FP8 Training

Contents

FP8 Training#

DeepSeek-V3 models adopt Blockwise FP8 training:

Finer-grained scaling (tile-wise for activations, block-wise for weights) replaces per-tensor quantisation, cutting quantisation noise.
Up-to-date amax statistics reduce distribution-shift error that plagues delayed updates.

This section lists the feature flags / environment variables required to turn the scheme on in LoongForge, gives a proven recipe, and collects troubleshooting hints.

0. Prerequisites#

Item	Requirement
Hardware	Native FP8 support
Software	Transformer Engine enabled in the framework
Care	FP8 is numerically stricter → keep NaN/Inf/overflow monitors active while you dial in the setup

1. Feature switches#

1.1 CLI arguments#

Argument	Meaning
`--fp8-format e4m3`	Use E4M3 (4-bit exponent, 3-bit mantissa) for FP8 tensors. Must be combined with `--fp8-recipe blockwise`.
`--fp8-recipe blockwise`	Turn on block-wise / tile-wise quantisation and per-block/tile amax tracking. Requires `--fp8-format e4m3`.
`--fp8-param-gather`	Keep weights in FP8 during distributed gather/communication and throughout the param buffer.
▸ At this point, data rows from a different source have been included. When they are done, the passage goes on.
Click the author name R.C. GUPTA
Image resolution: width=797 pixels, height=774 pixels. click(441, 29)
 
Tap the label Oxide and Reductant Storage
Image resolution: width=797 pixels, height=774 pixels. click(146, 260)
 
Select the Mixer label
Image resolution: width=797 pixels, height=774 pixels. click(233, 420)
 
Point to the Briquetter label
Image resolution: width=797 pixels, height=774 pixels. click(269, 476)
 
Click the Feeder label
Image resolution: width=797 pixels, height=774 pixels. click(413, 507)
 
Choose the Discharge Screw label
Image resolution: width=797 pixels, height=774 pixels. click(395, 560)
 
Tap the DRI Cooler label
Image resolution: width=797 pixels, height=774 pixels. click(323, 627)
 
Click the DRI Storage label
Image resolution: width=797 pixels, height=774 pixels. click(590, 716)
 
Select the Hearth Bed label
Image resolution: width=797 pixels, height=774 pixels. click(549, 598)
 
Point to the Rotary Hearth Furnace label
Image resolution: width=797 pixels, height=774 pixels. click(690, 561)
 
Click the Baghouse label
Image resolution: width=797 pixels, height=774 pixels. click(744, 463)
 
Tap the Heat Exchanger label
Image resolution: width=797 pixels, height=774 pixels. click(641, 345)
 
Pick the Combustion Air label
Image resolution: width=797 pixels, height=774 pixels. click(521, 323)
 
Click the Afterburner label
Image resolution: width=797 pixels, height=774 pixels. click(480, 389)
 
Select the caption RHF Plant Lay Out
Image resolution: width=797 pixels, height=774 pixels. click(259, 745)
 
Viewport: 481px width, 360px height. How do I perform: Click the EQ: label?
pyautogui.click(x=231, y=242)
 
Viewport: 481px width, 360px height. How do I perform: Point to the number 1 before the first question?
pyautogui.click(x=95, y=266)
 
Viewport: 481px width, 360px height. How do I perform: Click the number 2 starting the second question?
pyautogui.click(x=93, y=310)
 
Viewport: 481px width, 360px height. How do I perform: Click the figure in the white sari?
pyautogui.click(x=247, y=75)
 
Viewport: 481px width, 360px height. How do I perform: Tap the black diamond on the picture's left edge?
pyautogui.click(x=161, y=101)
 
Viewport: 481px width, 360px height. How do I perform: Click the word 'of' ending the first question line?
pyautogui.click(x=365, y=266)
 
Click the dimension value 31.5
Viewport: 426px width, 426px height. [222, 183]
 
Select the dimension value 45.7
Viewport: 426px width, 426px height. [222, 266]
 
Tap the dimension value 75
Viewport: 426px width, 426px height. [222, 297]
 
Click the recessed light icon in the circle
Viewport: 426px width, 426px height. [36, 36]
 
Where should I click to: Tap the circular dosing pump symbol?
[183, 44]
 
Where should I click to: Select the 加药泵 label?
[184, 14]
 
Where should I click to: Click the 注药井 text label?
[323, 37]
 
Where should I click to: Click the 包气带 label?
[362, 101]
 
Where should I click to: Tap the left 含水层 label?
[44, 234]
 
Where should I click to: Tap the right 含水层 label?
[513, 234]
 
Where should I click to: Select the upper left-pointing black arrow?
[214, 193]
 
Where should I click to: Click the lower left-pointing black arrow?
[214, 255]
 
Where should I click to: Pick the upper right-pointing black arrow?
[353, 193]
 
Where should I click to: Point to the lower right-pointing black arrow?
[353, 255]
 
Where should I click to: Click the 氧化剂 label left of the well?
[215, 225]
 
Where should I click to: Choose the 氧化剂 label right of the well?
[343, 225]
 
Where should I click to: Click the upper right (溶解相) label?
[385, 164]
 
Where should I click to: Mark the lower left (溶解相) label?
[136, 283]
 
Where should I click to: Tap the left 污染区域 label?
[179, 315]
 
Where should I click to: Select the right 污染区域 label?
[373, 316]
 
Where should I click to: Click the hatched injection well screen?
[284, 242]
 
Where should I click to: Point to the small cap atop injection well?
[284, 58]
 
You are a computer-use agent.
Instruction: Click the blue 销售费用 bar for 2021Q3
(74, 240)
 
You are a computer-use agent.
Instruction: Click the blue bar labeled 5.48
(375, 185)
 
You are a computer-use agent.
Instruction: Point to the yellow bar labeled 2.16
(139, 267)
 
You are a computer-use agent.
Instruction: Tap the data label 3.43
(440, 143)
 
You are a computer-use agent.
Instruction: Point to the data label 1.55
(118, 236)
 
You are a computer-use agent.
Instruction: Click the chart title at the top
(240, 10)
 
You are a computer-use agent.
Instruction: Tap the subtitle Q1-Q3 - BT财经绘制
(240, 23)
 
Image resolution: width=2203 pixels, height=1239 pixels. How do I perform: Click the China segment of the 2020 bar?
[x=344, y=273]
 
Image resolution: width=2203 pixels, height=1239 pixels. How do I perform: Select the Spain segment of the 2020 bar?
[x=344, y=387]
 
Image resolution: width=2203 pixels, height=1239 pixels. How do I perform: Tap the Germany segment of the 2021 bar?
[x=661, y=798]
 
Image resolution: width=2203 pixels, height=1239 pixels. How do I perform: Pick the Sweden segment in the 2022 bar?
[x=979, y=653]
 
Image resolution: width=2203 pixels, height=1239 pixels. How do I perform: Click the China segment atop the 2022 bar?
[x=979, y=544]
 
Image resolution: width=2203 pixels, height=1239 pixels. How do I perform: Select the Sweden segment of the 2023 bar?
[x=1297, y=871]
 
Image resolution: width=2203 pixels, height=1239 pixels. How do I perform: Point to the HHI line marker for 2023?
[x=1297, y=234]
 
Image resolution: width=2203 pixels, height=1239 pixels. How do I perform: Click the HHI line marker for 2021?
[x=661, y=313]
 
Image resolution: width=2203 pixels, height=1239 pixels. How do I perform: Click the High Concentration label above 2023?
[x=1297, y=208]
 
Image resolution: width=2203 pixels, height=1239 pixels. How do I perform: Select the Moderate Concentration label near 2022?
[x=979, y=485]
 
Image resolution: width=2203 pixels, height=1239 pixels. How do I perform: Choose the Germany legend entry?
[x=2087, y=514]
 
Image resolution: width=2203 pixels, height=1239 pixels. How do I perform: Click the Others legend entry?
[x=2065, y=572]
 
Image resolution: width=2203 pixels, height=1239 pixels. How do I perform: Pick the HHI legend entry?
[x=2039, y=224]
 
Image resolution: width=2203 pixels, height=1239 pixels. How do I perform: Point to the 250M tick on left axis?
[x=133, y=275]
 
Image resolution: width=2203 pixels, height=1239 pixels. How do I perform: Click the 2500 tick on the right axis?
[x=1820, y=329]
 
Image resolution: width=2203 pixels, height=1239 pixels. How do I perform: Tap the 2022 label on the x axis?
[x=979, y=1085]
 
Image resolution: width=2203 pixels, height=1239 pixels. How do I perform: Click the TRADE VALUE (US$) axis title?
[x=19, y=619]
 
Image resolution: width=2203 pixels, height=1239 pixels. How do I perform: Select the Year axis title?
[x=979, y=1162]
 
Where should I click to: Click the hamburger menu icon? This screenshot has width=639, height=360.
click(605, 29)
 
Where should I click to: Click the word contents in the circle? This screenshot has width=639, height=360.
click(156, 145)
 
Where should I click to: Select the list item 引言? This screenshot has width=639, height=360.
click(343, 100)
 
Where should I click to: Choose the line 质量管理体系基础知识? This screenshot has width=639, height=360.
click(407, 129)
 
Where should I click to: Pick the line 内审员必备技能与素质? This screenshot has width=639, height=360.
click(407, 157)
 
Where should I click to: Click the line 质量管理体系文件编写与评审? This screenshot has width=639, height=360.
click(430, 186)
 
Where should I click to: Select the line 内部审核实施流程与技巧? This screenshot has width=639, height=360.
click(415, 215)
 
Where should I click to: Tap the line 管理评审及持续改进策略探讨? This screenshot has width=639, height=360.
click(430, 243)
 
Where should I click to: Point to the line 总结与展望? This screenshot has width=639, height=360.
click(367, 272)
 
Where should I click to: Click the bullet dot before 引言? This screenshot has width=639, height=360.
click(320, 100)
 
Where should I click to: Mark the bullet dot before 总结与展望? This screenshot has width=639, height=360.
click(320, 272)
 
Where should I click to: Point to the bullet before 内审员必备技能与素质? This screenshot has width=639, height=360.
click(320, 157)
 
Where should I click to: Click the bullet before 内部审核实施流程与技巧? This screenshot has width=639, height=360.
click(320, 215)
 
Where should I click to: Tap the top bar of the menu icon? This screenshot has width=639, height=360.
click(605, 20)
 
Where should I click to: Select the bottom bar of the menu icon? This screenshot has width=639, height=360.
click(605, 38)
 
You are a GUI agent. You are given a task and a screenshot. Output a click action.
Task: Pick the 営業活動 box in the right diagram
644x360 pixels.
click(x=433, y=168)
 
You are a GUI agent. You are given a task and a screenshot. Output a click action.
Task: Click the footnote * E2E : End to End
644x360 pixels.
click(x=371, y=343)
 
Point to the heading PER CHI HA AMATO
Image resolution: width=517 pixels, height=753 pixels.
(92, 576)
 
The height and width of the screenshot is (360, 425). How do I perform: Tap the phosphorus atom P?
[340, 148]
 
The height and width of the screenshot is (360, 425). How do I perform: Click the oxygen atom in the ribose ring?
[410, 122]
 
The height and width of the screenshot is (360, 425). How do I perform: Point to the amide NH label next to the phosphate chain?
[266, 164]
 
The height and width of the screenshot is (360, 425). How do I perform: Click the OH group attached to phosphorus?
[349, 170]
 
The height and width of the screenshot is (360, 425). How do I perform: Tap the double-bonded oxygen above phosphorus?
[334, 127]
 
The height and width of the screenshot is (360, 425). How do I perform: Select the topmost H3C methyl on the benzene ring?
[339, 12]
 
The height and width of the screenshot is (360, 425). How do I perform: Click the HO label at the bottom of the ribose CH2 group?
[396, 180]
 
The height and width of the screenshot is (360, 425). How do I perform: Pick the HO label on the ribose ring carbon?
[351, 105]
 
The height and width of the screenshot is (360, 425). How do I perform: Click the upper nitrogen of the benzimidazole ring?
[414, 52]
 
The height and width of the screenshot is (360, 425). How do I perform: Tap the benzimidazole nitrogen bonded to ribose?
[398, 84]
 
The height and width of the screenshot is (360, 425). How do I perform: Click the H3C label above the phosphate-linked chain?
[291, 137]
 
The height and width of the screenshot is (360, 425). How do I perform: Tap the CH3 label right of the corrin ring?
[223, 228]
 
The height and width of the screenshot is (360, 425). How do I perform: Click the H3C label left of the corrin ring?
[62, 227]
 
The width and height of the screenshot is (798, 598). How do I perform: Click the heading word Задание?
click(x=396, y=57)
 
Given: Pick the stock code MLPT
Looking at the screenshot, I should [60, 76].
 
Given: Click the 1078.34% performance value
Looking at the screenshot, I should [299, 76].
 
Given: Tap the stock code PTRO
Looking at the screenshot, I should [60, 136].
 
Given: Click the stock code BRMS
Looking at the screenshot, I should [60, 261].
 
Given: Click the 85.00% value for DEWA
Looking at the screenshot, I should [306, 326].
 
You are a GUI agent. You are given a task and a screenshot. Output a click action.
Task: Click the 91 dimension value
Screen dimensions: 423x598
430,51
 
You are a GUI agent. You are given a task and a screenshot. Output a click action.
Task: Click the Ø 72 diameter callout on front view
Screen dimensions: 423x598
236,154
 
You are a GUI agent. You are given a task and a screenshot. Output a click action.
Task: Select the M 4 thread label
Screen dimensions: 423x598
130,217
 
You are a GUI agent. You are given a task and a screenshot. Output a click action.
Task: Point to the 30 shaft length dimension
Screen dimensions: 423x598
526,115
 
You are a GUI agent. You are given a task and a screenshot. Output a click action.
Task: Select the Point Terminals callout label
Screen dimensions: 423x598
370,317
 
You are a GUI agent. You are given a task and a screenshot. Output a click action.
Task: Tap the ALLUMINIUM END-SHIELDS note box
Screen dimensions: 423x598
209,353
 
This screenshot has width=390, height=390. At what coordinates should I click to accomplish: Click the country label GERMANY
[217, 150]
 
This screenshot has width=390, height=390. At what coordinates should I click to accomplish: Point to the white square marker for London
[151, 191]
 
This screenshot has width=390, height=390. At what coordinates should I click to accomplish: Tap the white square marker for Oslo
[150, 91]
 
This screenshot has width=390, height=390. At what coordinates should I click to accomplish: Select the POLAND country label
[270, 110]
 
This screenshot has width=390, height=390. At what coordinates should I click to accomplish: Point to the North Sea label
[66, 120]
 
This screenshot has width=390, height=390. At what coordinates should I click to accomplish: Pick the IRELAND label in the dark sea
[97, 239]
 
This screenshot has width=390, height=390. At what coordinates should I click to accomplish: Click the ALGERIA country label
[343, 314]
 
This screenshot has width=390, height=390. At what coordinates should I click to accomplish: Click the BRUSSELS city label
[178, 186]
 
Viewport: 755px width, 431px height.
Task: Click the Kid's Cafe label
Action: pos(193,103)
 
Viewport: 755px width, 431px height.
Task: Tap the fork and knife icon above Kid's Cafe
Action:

Lowers memory and traffic, but needs a full convergence & checkpoint regression test.

1.2 Environment variables#

Variable	Purpose
`FP8_QUANT_FWD_INP_AMAX_EPS`	Epsilon clamp for forward activation amax (avoid div-by-zero → NaN). Default 0, recommended 1e-12
`FP8_QUANT_FWD_WEIGHT_AMAX_EPS`	Same for forward weight amax.
`FP8_QUANT_BWD_GRAD_AMAX_EPS`	Same for backward gradient amax. If NaN appears in back-prop, check this first.
`NVTE_FP8_BLOCK_SCALING_FP32_SCALES`	Store scaling factors in FP32 instead of E8M0 when set to `1`. Do not enable on Blackwell.
`NVTE_FP8_BLOCK_SCALING_FWD_INP_POWER2`	Force E8M0 scales for forward activations when set to `1`.
`NVTE_FP8_BLOCK_SCALING_FWD_WEIGHT_POWER2`	Force E8M0 scales for forward weights when set to `1`.
`NVTE_FP8_BLOCK_SCALING_BWD_GRAD_POWER2`	Force E8M0 scales for backward grads when set to `1`.

2. Recommended recipe#

Stage 1 – baseline (prove stability)#

--fp8-format e4m3 \
--fp8-recipe blockwise

Train until loss/metrics match the BF16 reference.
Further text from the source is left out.